Aku menyukai cerita ini, jujur saja, meski ceritanya terbilang sederhana. Seorang laki-laki bernama Gibran; nama ini pasti akan membuatmu berpikir bahwa tokoh ini merupakan si pengarang sendiri, tapi perlu kau garisbawahi bahwa bagaimanapun juga tokoh Gibran ini adalah tokoh fiksi. Seandainya bisa memutar waktu dan bertemu dengannya di suatu padang pasir, aku mungkin akan bertanya kepadanya apakah ini adalah cerita pengalaman pribadinya atau bukan, yang mana bertemu dengan seorang gadis cantik jelita bernama Selma Karamy yang berumur dua tahun lebih tua darinya; Gibran berumur delapan belas tahun saat itu, dan jatuh cinta pada pandangan pertamanya. Sesederhana itu sampai takdir memisahkan mereka berdua. Mungkin perlu aku berterimakasih kepada Uskup dan kemenakannya yang akhirnya menikahi Selma karena tanpa mereka berdua cerita ini tidak akan ada konflik, dan cerita cinta yang tidak memiliki konflik akan sangat membosankan untuk dibaca.
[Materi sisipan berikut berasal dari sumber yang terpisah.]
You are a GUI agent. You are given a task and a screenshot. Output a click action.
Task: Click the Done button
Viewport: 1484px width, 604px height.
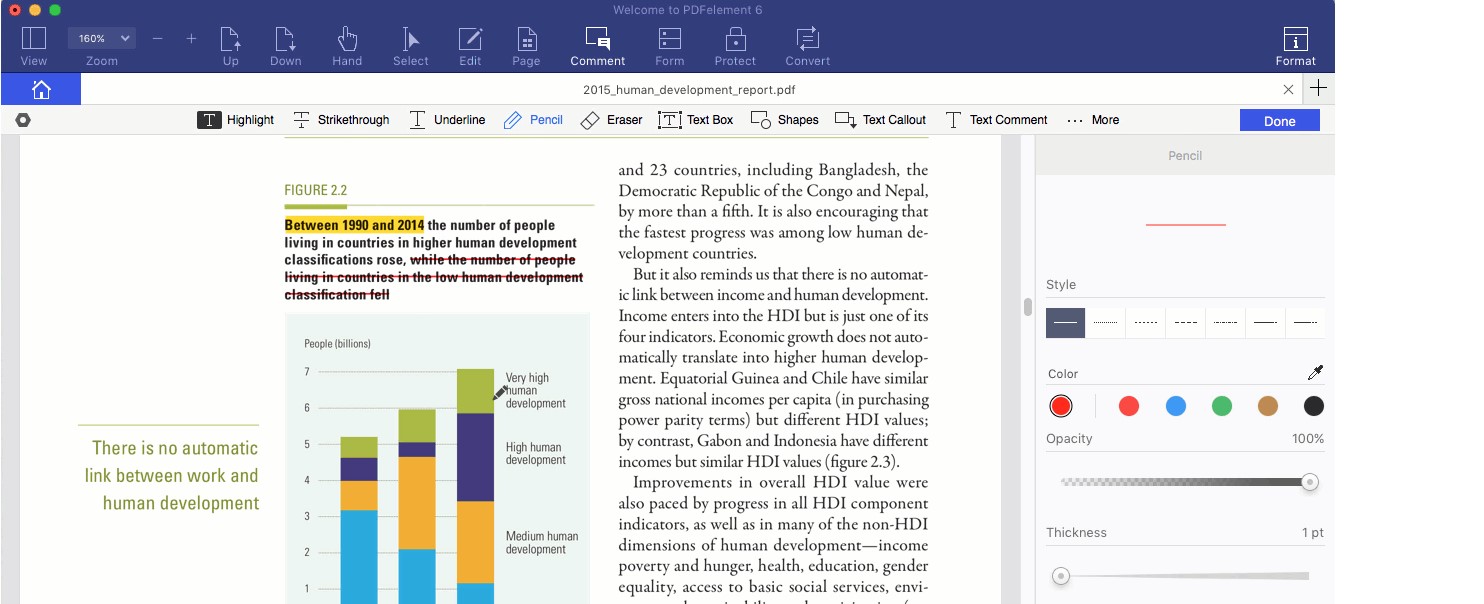(1279, 119)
Bagaimana mereka bisa dipisahkan, kau mungkin bertanya begitu. Uskup di dalam cerita ini menggunakan kekuasaannya terlalu banyak sampai dia berlaku sewenang-wenang pada akhirnya. Kekuasaan yang terlampau banyak, apalagi di bidang yang menyangkut kepercayaan religius seperti ini, kecuali kau seorang nabi dan orang-orang saleh, memang selalu akan membawa dampak buruk. Uskup mengawinkan kemenakannya, seorang pria dengan sifat buruk bernama Mansour Bey Ghalib, yang sama sekali tidak dicintai Selma demi harta keluarganya sebab ayah Selma, Faris Effendi Karamy sudah tidak lagi muda dan kesehatannya tidak sebaik dulu, dan kesempatan ini tentu tidak dilewatkan begitu saja bagi mereka yang tamak.
Singkat cerita mereka menikah dengan tidak bahagia. Gibran yang masih pertama kali mengenal cinta merasakan betapa menyakitkannya cinta itu. Beruntung bagi dia, masih ada kesempatan untuk mengobati rasa sakit itu setiap sebulan sekali, sebab itu pertemuan yang akhirnya direncanakan dia dan Selma untuk melakukan pertemuan tersebut tiap-tiap bulan berikutnya tanpa sepengetahuan orang lain tentunya. Hubungan gelap ini berlangsung terus sampai akhirnya Selma merasa tidak bisa lagi bertahan dan memilih mengorbankan dirinya agar Gibran tidak berada dalam bahaya akibat pertemuan-pertemuan rahasia mereka. Uskup telah menaruh curiga padanya dan menyuruh pesuruh-pesuruhnya menjadi mata dan telinga di jalan-jalan yang dilalui Selma.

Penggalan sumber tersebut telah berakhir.